Reputation: 373
I have a dataset with userIDs, Tweets and CreatedDates. Each UserID will have multiple tweets created at different dates. I want to find the frequency of tweets and Ive written a small calculation which gives me the number of tweets per hour per userID. I used group by to do this the code as follows :
twitterDataFrame = twitterDataFrame.set_index(['CreatedAt'])
tweetsByEachUser = twitterDataFrame.groupby('UserID')
numberOfHoursBetweenFirstAndLastTweet = (tweetsByEachUser['CreatedAtForCalculations'].first() - tweetsByEachUser['CreatedAtForCalculations'].last()).astype('timedelta64[h]')

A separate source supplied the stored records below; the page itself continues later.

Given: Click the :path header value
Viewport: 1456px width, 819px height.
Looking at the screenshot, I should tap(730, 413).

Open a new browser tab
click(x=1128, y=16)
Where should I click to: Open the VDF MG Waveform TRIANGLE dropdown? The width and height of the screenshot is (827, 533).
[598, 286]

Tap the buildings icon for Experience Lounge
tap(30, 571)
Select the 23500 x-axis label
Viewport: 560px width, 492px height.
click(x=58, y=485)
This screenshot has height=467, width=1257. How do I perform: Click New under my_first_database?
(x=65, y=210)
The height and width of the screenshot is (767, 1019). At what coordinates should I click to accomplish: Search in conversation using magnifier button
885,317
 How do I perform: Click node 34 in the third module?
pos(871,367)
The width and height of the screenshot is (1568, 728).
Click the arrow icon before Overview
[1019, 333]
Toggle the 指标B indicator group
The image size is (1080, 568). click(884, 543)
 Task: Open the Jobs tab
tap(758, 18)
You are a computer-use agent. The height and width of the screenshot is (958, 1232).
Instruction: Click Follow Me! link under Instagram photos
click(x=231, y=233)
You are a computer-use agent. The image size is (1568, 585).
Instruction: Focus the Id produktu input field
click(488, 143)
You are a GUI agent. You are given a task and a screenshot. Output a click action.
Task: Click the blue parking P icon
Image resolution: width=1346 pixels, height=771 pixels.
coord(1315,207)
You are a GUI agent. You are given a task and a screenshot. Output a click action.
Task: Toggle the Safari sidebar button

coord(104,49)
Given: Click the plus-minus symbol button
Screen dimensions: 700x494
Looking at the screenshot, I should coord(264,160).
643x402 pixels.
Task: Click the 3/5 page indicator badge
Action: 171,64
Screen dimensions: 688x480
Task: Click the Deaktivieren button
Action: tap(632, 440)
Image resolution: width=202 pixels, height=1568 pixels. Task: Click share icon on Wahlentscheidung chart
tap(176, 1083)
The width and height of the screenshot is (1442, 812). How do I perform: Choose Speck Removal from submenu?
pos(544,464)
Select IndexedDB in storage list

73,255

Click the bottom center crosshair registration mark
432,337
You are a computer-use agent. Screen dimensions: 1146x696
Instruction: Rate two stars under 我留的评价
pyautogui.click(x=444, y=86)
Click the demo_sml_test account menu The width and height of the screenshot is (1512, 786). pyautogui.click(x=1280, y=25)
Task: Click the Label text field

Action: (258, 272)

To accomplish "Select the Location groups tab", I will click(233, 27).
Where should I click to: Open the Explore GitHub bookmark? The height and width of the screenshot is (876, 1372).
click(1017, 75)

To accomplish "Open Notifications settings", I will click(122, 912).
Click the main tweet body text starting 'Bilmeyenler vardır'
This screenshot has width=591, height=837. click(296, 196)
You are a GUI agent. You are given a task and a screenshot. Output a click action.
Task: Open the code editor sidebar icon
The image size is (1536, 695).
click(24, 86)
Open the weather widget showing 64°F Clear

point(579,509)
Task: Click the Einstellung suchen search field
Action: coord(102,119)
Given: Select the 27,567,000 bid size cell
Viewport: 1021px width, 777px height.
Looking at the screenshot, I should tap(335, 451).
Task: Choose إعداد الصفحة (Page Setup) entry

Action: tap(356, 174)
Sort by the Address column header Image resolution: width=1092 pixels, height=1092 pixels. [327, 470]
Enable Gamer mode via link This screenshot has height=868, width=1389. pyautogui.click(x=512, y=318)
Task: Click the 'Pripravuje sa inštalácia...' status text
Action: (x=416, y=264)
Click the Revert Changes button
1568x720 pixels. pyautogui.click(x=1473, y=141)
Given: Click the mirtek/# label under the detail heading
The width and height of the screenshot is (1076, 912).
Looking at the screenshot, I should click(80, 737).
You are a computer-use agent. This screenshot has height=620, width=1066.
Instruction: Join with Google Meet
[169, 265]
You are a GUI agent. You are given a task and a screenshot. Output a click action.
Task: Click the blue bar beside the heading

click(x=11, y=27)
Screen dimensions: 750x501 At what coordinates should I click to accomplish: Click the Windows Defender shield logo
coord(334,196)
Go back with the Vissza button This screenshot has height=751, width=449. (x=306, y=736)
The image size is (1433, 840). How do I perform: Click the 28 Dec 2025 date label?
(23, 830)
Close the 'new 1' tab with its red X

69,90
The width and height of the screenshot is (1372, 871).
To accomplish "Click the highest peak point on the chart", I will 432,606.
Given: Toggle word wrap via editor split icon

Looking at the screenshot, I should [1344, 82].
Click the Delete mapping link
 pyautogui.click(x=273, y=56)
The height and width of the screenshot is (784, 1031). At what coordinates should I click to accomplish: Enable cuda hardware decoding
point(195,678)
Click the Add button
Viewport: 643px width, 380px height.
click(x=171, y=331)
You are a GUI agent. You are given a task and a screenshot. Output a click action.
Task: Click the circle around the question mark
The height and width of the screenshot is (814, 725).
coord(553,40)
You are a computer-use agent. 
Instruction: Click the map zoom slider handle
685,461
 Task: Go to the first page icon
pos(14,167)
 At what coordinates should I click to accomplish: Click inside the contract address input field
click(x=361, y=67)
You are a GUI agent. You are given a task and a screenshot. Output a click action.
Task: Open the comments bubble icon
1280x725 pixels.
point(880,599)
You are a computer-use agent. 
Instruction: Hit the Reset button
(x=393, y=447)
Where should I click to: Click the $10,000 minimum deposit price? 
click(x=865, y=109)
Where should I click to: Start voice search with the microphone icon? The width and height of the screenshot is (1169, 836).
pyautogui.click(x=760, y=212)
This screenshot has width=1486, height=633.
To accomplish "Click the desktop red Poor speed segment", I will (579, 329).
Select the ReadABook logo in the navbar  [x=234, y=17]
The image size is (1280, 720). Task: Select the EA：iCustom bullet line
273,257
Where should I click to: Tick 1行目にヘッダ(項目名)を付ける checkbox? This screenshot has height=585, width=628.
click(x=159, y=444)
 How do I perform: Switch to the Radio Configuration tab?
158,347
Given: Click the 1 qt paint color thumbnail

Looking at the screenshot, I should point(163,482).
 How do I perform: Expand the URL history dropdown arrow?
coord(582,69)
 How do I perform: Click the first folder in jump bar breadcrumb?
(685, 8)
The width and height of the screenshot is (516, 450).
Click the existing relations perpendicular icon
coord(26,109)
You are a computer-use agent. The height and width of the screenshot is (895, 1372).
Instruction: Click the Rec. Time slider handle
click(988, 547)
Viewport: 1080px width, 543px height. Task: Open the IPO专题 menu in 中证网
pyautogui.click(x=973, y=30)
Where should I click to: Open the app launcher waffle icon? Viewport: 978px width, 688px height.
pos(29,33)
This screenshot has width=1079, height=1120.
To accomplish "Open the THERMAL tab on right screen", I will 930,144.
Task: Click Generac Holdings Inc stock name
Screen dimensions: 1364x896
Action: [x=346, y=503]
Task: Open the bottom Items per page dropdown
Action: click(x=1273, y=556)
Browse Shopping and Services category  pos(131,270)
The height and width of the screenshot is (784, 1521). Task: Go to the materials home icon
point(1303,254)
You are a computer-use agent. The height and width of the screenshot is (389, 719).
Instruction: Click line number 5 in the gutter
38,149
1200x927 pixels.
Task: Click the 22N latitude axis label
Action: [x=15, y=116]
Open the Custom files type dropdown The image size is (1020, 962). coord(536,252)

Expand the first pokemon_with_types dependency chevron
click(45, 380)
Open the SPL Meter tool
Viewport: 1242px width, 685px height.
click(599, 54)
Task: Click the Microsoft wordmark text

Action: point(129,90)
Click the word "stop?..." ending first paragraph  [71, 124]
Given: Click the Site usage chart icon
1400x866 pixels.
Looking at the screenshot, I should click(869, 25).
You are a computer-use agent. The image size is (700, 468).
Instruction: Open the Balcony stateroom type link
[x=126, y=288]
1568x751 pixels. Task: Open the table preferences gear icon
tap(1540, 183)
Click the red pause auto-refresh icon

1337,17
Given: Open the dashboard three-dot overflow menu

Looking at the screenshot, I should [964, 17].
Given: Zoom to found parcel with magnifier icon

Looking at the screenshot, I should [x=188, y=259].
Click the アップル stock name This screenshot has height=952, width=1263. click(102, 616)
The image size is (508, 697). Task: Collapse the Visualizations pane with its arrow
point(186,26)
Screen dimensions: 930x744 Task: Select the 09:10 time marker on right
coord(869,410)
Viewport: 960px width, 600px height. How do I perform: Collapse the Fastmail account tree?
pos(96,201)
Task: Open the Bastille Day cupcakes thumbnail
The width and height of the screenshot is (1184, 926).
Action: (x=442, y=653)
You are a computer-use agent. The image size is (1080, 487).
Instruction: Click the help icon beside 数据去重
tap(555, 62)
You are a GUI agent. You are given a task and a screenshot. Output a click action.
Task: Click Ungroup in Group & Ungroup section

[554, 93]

numberOfTweetsByTheUser = tweetsByEachUser.size()
frequency = numberOfTweetsByTheUser / numberOfHoursBetweenFirstAndLastTweet
When printing the value of frequency I get :
UserID
807095 5.629630
28785486 2.250000
134758540 8.333333
Now I need to go back into my big data frame (twitterDataFrame) and add these values alongside the correct UserIDs. How can i possible do that? Id like to say
twitterDataFrame['frequency'] = the frequency corresponding to the UserID. e.g twitterDataFrame['UserID'] and the frequency value we got for that above.
However I am not sure how i do this. Would anyone know how i can achieve this?
Upvotes: 1
Views: 596
Reputation: 77991
You can use join
operation on the frequency
object you created, or do it in one stage:
get_freq = lambda ts: (ts.last() - ts.first()).astype('timedelta64[h]') / len(ts)
twitterDataFrame['frequency'] = twitterDataFrame.groupby('UserID')['CreatedAtForCalculations'].transform(get_freq)
Upvotes: 2